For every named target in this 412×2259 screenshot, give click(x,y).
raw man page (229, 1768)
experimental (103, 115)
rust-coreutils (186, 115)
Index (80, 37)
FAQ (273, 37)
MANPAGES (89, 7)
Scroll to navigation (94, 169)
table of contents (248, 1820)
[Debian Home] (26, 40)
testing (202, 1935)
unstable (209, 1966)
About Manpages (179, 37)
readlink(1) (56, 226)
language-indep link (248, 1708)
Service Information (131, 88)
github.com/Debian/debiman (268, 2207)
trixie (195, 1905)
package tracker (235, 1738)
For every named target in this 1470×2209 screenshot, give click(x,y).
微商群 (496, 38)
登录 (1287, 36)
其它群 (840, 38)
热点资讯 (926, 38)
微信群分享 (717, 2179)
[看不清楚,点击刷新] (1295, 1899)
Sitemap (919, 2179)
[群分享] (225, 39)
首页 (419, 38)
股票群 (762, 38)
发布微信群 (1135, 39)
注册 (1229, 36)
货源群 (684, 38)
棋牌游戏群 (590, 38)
...
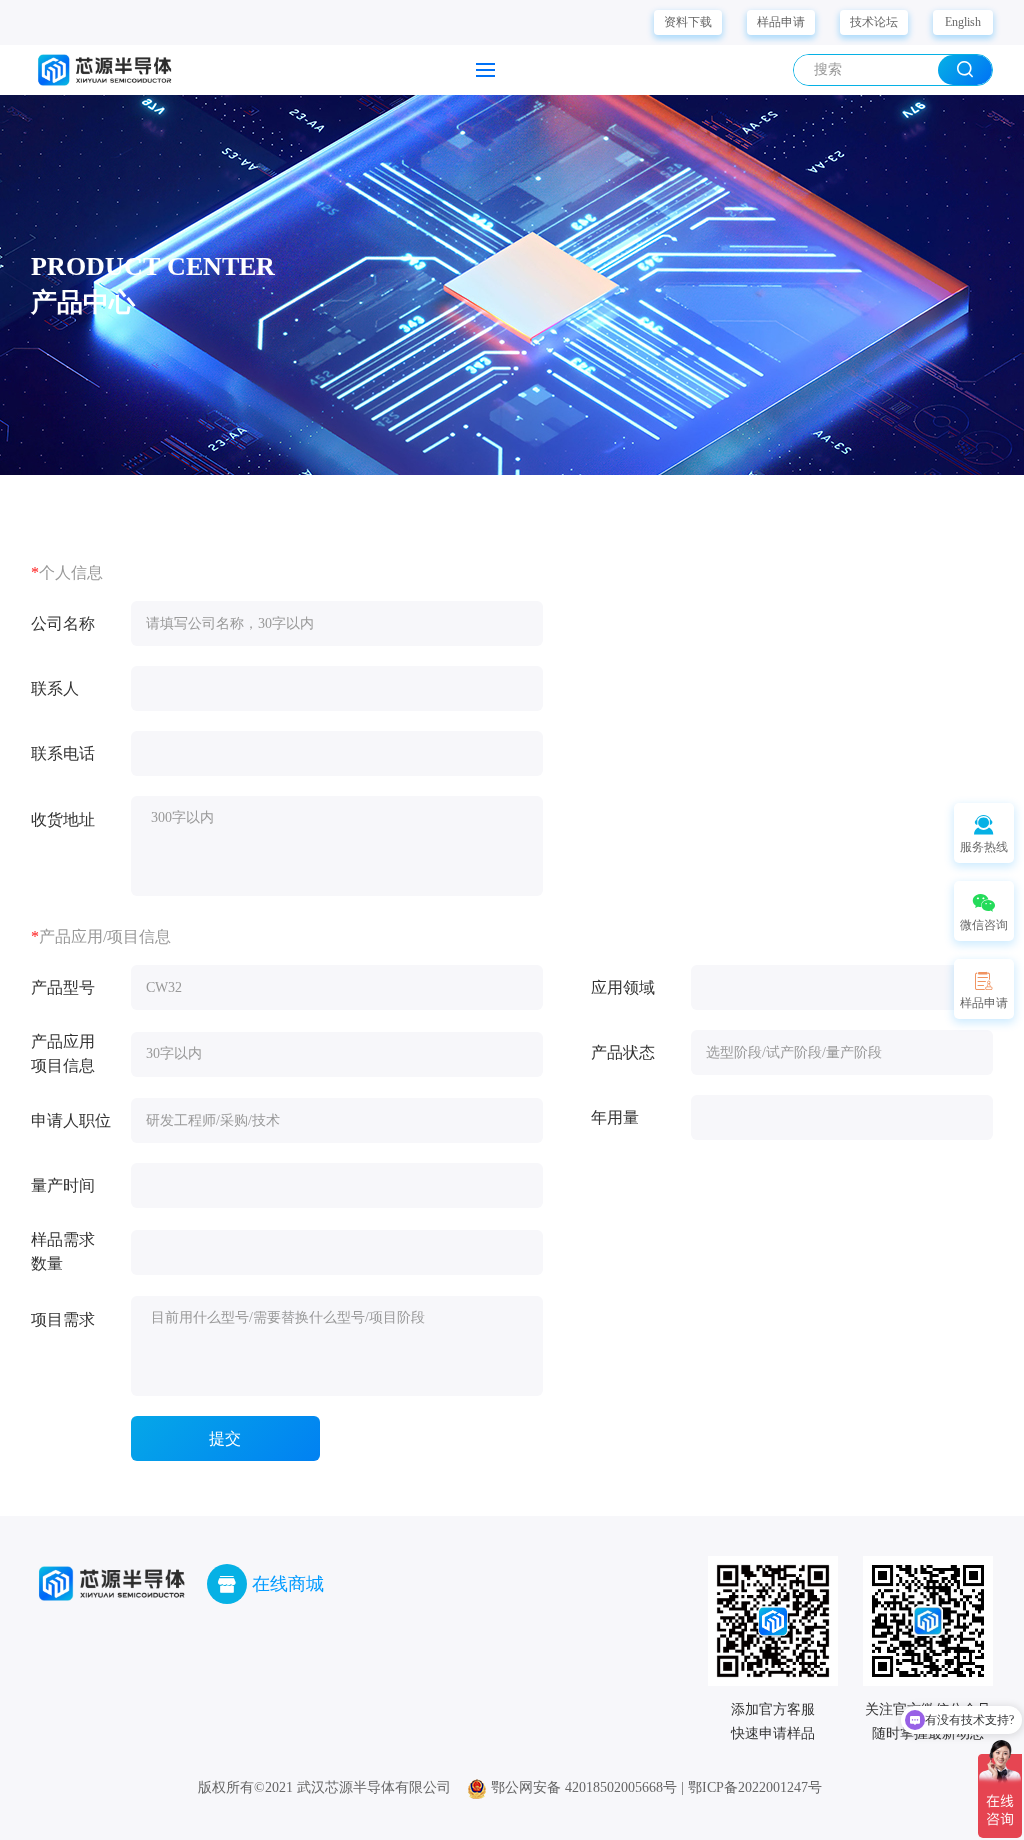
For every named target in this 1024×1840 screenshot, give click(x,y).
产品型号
* * *
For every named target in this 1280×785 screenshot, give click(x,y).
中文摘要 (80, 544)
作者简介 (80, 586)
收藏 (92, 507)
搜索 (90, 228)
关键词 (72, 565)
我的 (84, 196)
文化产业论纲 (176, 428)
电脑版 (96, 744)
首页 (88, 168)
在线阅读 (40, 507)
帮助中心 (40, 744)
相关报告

**Task brief**
In the entries above, find the line with "unstable (209, 1966)" and the line with "Sitemap (919, 2179)", then set down exactly those two and every line between them, nothing else.

**Answer to this exercise**
unstable (209, 1966)
About Manpages (179, 37)
readlink(1) (56, 226)
language-indep link (248, 1708)
Service Information (131, 88)
github.com/Debian/debiman (268, 2207)
trixie (195, 1905)
package tracker (235, 1738)
For every named target in this 1470×2209 screenshot, give click(x,y).
微商群 (496, 38)
登录 (1287, 36)
其它群 (840, 38)
热点资讯 (926, 38)
微信群分享 (717, 2179)
[看不清楚,点击刷新] (1295, 1899)
Sitemap (919, 2179)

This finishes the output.